There will always be barriers to eliminating human beings from the red team process. While computers might pass the Turing test to mimic human behavior, they will likely never be able to fully contend with the skills, out-of-the-box thinking, and instant agility required to interpret tense situations and adjust courses of action on the fly any time soon. Only Marine majors have the necessary intuitive feel, understanding of the stresses that an operational planning team faces, and internalized doctrinal terminology and slang that will make criticisms of an evolving operational plan be listened to; only skilled white-hat hackers are able to sense, based upon their reconnaissance and scanning of a network, where and how to prioritize time and effort in order to make an engagement the most beneficial for a client; and only human physical penetration testers are able to embody a human adversary and behave outside of the constraints and limits of industry regulations and best practices.

Finally, much of what makes red teaming effective and causes its results to be acted upon is its practitioners’ ability to explain findings in the form of stories that resonate with senior leaders. Across all fields, red teamers emphasized how storytelling and personal vignettes, tailored to spark and hold the interest of their intended audience, are critical. As longtime security professional Nicholas Percoco described it, you have to “make it personal” in order for a red team’s findings to be heard and acted upon. Rather than presenting the technical details of a critical vulnerability in a mobile device, Percoco would show his clients, “Here’s exactly how I could steal your personal photos or download your calendar off your phone.” Cyber penetration test findings told by way of personally relatable anecdotes free of technical arcana are simply much more likely to be listened to and acted upon than pages of screenshots and malware script.72

Where red teaming is heading will ultimately depend upon the perceived value among government, military, and business leaders that it delivers to their targeted institutions. As the number of red team practitioners grows, as awareness is disseminated, and as those who have been exposed to it ascend to senior positions, its utilization as a management tool will undoubtedly become more prevalent and widespread.

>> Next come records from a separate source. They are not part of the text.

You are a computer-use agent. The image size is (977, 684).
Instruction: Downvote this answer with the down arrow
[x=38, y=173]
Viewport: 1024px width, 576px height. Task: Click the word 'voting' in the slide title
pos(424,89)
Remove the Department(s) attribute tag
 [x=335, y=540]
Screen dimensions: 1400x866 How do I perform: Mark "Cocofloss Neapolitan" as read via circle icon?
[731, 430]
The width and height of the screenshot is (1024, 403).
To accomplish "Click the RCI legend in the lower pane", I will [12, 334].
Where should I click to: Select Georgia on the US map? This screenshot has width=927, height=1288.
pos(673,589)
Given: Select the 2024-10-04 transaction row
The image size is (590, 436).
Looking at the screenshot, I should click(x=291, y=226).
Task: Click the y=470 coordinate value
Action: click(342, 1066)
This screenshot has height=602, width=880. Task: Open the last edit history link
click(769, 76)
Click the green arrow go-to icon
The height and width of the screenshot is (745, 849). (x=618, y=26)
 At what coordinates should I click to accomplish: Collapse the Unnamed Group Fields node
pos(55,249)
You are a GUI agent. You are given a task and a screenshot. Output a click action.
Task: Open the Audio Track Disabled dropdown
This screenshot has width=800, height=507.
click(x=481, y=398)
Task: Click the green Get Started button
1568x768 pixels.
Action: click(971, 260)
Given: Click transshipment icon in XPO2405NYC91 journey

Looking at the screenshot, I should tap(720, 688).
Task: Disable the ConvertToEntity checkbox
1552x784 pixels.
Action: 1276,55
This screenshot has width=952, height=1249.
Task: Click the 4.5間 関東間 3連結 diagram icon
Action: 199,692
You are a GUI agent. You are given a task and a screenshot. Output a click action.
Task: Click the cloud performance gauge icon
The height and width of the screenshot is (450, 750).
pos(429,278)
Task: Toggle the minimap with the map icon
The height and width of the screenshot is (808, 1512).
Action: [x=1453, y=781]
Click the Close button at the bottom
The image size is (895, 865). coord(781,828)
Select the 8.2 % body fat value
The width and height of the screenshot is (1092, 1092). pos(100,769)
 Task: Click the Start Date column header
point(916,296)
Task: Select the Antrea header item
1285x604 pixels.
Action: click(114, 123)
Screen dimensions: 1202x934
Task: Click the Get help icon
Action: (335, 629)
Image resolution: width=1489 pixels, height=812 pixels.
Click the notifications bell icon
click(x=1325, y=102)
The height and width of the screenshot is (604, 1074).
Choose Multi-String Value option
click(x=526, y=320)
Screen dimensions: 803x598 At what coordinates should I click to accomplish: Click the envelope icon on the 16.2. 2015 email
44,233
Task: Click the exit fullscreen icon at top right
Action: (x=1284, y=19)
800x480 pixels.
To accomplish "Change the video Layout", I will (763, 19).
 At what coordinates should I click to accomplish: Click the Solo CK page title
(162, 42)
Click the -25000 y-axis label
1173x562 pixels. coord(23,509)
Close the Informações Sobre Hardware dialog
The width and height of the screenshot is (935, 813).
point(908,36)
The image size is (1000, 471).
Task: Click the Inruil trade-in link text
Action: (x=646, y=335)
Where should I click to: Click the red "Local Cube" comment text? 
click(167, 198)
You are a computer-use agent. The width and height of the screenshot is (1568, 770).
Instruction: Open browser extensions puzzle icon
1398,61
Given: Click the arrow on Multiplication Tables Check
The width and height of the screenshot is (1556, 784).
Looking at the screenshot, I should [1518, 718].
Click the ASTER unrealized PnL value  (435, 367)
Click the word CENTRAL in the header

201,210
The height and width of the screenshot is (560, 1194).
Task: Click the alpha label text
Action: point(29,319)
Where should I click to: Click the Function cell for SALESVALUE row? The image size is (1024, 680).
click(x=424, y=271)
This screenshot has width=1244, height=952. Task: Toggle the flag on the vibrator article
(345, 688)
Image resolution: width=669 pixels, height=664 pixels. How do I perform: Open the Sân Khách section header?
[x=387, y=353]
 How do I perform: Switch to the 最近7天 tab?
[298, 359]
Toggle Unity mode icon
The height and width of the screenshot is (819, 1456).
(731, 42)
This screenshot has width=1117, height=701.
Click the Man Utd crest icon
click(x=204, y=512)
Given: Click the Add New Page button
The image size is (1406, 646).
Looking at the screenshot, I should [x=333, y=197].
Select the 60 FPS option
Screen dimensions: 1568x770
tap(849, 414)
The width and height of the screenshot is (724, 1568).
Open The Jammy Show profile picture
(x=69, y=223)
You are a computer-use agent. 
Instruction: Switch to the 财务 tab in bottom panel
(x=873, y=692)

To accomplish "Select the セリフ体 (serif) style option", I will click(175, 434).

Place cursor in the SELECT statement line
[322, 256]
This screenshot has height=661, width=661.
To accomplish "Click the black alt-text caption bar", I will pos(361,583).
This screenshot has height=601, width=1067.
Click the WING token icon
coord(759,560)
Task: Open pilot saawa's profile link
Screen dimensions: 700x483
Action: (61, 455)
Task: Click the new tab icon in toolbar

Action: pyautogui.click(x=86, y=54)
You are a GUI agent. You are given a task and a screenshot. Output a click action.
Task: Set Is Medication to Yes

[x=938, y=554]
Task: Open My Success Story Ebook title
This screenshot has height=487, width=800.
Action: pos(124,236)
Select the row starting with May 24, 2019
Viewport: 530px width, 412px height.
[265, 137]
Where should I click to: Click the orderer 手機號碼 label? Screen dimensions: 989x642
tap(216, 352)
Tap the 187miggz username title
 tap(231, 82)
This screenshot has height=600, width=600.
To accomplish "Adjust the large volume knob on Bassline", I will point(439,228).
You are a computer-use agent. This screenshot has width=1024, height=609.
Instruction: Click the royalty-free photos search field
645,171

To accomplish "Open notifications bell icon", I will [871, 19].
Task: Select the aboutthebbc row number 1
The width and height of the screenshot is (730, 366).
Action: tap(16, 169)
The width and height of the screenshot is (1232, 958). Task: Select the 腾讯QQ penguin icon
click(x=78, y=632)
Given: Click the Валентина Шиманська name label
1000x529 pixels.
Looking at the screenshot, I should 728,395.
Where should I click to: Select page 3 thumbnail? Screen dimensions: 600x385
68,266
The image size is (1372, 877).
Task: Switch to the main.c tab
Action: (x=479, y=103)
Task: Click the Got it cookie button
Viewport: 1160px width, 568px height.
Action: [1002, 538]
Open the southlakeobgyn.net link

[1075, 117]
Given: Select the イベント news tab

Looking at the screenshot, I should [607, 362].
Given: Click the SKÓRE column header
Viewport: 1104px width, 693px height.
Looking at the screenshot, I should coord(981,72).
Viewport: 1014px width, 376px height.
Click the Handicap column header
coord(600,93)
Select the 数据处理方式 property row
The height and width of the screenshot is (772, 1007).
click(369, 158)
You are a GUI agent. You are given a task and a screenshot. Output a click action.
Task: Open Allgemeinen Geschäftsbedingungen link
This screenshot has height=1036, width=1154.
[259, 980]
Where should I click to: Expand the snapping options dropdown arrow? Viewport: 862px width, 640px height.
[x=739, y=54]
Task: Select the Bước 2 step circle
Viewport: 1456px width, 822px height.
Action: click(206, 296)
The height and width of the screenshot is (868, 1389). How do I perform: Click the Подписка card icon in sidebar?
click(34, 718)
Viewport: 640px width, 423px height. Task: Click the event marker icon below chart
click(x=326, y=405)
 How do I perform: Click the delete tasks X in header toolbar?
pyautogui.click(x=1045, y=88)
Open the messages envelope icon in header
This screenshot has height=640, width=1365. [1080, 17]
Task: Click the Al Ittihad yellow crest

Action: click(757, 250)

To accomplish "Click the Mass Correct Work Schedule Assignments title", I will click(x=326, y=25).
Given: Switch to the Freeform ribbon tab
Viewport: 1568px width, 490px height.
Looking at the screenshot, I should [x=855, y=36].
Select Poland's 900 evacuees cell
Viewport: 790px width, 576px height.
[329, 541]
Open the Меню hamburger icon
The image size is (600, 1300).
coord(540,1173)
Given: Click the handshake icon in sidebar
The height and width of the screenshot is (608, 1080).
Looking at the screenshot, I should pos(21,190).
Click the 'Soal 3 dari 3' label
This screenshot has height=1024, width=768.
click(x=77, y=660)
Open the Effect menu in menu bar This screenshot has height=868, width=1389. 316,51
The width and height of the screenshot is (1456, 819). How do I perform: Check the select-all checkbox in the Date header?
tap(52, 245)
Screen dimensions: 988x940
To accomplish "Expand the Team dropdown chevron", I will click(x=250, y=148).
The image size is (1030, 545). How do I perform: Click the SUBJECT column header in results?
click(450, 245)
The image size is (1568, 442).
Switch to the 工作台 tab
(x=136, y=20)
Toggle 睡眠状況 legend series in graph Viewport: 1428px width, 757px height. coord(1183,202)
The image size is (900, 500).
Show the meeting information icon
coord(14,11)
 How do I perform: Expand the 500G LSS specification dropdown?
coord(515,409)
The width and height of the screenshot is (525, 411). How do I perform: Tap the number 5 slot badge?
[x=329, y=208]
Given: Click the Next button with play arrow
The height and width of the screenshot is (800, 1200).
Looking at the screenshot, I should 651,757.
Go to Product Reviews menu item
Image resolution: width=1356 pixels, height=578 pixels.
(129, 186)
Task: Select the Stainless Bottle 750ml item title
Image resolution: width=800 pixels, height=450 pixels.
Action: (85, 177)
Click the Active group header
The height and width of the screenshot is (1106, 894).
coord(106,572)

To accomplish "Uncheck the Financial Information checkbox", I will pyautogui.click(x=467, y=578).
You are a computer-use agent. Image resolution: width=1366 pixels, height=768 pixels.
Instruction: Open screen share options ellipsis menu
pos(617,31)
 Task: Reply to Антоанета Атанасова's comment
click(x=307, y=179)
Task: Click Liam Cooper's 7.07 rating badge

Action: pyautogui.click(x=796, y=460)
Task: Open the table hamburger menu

The preceding pages have shown how simulations, vulnerability probes, and alternative analyses, when used correctly and heeded by superiors, are increasingly relevant to helping leaders confront and mitigate the challenges and threats that characterize all competitive environments. Red teaming is not a silver bullet that can solve every problem, but then again, nothing is. Embracing a red teamer’s mindset can help almost anyone think more critically and divergently about the complications they face in their jobs and everyday lives.

As the astronomer Carl Sagan eloquently put it: “People in power have a vested interest to oppose critical thinking. . . . If we don’t improve our understanding of critical thinking and develop it as kind of a second nature, then we’re just suckers ready to be taken by the next charlatan who ambles along.”73 Likewise, red teaming is similarly beneficial, and even empowering, for those of us who are willing to learn from and appreciate all that it has to offer.